On Thursday, 27 October 2016 at 14:04:23 UTC, Gianni Pisetta wrote:
Hi all,
I have an AliasSeq composed of literal strings, variables and delegates. I want to build a template Optimize that will return an AliasSeq that have all adjacent literals concatenated into one. So i writed something like this:

template isStringLiteral(alias V) {
    enum bool isStringLiteral = ( is( typeof( V ) == string ) );
}

template Optimize(Os...) {
    static if ( Os.length < 2 )
        alias Optimize = Os;
    else {
        alias Optimized = Optimize!(Os[1..$]);

static if ( isStringLiteral!(Os[0]) && isStringLiteral!(Optimized[0]) ) {
            enum string First = Os[0] ~ Optimized[0];
            alias Rest = Optimized[1..$];
        }
        else {
            alias First = AliasSeq!(Os[0]);
            alias Rest = Optimized;
        }
        alias Optimize = AliasSeq!(First, Rest);
    }
}

but at the moment isStringLiteral will return true even with variables of type string. So i searched for a metod to check if an alias is a literal value, but found nothing.

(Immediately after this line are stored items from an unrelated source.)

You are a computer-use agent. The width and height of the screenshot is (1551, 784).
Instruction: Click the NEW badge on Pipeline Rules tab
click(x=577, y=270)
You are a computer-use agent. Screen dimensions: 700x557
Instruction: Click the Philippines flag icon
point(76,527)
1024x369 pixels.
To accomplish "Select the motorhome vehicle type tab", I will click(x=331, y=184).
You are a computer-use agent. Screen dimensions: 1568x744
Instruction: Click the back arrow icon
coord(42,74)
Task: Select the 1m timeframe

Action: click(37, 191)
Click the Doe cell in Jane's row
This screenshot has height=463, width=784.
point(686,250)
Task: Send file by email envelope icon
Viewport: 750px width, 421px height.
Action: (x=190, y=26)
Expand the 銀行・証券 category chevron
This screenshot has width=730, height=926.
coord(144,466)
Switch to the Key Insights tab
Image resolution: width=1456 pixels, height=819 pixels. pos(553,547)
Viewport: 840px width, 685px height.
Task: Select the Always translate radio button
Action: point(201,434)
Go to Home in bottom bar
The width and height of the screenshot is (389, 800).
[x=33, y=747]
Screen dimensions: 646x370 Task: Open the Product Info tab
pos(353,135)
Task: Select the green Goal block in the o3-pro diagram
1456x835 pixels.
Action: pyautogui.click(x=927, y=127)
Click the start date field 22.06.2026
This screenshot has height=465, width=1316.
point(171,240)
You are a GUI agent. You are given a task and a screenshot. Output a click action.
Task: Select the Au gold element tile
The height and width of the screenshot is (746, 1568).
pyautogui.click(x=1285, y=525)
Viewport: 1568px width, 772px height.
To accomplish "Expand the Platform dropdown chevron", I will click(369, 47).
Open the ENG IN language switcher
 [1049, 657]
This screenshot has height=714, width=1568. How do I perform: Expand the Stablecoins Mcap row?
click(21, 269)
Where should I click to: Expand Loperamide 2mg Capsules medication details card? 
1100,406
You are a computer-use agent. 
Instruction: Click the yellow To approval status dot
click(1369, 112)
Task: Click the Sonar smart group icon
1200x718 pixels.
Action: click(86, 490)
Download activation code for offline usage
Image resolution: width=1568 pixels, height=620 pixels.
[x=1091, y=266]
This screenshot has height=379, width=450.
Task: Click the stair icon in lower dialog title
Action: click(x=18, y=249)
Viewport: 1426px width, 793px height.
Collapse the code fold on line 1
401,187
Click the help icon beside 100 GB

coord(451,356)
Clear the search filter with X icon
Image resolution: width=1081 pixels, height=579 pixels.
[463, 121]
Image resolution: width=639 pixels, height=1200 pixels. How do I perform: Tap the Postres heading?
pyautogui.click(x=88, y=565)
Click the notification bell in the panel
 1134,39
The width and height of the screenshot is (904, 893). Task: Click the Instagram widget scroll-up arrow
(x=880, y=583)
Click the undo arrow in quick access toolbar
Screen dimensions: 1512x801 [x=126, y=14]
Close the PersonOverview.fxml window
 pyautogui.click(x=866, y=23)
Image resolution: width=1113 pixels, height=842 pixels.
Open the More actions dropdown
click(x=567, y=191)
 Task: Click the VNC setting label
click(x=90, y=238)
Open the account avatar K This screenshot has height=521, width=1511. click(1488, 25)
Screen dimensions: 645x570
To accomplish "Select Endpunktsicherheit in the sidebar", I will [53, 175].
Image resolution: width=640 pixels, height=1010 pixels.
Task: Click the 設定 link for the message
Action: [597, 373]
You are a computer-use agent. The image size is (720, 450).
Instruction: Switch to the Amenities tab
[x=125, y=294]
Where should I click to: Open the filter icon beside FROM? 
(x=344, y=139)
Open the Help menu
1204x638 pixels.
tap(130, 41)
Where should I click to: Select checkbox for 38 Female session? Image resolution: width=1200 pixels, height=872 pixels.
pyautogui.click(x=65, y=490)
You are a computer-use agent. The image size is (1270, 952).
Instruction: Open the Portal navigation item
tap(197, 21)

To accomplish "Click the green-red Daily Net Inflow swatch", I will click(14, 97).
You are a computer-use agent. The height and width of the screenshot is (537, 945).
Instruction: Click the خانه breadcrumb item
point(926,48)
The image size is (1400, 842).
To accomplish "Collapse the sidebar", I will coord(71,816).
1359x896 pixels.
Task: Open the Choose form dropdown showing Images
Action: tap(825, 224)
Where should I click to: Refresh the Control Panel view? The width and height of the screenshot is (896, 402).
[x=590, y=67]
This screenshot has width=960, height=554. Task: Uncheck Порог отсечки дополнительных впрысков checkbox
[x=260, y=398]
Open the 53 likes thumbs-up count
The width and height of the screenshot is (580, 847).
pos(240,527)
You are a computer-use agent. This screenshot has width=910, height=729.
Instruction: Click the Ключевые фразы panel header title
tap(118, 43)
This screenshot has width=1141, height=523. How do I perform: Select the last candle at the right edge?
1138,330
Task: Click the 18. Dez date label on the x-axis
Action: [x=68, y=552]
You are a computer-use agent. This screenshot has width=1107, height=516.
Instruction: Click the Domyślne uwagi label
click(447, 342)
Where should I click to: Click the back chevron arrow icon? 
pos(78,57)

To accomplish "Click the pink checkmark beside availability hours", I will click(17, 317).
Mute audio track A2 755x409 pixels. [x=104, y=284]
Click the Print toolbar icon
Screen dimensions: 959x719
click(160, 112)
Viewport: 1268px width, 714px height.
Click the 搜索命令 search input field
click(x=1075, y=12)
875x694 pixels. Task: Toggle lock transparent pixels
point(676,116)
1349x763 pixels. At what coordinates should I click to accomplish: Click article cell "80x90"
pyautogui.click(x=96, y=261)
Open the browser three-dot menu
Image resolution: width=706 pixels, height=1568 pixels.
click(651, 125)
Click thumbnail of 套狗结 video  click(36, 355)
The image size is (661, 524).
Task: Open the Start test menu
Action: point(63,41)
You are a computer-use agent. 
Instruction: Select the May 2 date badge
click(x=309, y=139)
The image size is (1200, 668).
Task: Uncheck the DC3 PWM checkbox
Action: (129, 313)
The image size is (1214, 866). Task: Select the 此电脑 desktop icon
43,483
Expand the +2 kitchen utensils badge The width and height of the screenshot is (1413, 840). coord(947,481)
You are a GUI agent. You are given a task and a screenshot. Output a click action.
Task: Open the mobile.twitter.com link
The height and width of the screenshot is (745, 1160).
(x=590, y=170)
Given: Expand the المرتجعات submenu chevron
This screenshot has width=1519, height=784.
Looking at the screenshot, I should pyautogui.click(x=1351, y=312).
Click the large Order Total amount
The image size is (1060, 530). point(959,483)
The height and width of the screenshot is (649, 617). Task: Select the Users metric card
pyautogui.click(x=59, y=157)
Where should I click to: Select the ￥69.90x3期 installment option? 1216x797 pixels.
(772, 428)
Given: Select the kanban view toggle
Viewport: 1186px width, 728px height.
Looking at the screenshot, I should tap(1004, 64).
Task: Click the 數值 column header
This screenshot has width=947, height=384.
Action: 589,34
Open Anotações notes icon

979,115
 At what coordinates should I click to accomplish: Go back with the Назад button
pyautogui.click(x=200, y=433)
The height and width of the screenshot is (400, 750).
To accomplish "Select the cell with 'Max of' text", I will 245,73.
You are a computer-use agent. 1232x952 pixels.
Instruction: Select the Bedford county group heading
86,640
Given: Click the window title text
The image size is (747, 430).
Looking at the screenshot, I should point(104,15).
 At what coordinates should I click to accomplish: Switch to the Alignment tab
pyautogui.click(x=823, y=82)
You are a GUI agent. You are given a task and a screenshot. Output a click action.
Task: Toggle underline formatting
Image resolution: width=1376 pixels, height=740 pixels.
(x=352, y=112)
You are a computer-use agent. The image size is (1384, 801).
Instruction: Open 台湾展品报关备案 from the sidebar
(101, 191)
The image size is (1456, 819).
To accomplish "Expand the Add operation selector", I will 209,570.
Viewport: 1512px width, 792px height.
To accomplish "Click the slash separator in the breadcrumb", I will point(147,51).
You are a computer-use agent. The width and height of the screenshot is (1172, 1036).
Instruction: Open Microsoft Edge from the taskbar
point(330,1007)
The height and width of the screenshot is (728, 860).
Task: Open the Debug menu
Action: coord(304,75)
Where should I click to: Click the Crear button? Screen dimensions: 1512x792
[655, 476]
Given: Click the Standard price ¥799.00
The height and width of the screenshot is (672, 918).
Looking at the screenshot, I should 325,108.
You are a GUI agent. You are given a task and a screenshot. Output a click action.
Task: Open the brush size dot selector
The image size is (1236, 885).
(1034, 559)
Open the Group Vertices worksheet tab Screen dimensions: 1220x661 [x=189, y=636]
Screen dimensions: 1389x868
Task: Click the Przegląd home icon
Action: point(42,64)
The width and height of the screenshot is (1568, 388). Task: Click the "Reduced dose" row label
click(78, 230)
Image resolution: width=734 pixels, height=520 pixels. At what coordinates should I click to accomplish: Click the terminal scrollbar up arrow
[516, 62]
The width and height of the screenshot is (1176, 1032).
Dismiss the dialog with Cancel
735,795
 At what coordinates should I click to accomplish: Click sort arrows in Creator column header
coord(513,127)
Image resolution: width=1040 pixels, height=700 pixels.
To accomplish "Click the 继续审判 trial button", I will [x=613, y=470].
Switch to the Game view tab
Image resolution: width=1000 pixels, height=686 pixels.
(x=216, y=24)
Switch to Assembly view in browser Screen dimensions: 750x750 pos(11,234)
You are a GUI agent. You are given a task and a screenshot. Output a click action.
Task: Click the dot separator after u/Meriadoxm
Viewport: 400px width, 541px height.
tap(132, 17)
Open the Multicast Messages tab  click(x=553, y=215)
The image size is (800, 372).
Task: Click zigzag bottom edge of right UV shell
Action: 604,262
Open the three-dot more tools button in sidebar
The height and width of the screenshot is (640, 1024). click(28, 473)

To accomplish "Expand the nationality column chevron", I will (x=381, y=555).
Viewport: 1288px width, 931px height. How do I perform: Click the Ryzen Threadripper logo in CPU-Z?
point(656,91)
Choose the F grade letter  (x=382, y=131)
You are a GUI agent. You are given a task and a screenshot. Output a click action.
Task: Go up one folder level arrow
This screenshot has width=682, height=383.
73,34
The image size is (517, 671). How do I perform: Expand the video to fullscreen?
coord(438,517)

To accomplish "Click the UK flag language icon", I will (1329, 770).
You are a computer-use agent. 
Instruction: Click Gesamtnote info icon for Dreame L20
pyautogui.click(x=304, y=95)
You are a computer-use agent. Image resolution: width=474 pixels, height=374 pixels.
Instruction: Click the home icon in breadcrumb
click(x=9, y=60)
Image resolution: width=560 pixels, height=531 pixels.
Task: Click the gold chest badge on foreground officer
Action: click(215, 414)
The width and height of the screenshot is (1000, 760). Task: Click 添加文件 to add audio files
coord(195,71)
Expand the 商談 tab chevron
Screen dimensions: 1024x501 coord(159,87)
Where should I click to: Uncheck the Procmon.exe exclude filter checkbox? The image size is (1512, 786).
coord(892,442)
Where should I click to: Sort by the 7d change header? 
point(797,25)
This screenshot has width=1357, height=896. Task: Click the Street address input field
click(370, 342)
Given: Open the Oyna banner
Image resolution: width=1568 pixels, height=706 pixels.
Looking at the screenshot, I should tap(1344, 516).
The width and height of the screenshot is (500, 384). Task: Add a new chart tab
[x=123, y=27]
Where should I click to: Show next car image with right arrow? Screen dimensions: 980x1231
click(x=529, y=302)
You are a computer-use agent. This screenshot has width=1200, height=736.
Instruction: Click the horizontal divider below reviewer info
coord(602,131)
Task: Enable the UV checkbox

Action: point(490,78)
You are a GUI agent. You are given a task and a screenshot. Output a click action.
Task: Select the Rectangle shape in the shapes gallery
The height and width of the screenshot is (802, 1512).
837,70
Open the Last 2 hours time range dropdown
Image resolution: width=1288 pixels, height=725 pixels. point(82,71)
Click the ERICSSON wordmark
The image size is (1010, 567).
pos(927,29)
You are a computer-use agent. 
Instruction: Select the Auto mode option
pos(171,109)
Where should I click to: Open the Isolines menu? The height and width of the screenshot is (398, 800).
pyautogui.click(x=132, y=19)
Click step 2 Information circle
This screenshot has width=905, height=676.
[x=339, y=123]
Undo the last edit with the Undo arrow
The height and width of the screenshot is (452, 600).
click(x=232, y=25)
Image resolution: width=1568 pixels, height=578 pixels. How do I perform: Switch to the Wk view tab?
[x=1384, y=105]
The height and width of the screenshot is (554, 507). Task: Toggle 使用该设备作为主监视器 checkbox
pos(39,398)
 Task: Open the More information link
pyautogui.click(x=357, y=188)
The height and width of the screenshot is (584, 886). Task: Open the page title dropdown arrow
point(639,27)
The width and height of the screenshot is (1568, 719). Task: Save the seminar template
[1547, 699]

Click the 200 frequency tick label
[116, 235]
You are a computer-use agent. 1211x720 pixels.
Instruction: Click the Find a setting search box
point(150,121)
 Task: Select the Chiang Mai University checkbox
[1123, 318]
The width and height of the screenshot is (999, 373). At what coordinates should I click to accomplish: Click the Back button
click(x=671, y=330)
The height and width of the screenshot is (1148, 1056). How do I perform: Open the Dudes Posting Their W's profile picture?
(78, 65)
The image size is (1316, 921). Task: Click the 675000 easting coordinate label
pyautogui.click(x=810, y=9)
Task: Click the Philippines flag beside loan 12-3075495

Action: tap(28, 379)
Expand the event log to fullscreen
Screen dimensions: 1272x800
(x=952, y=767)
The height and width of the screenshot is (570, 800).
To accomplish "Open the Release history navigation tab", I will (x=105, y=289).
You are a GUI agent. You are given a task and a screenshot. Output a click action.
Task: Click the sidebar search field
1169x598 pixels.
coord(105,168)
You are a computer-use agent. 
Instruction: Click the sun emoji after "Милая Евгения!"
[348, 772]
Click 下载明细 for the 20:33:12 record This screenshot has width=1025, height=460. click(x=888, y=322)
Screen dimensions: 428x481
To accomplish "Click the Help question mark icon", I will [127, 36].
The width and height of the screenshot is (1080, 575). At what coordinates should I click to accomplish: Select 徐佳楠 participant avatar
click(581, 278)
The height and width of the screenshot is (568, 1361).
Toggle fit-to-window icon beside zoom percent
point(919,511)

Anyone have any clue on how can be done?

Thanks,
Gianni Pisetta

Hello, I think the correct isStringLiteral would be:

import
    std.meta;

template isStringLiteral(alias V)
{
    enum isCompileTime = is(typeof((){enum a = V;}));
    enum isString = is(typeof(V) == string);
    enum isStringLiteral = isCompileTime && isString;
}

unittest
{
    string a;
    enum b = "0";
    enum c = 0;
    static assert(!isStringLiteral!a);
    static assert(isStringLiteral!b);
    static assert(!isStringLiteral!c);
}

It's decomposed to show the logic:

1. If the delegate that assigns the parameter to a compile-time enum is valid we know that the parameter value is defined at compile-time.
2. check that the parameter is a string.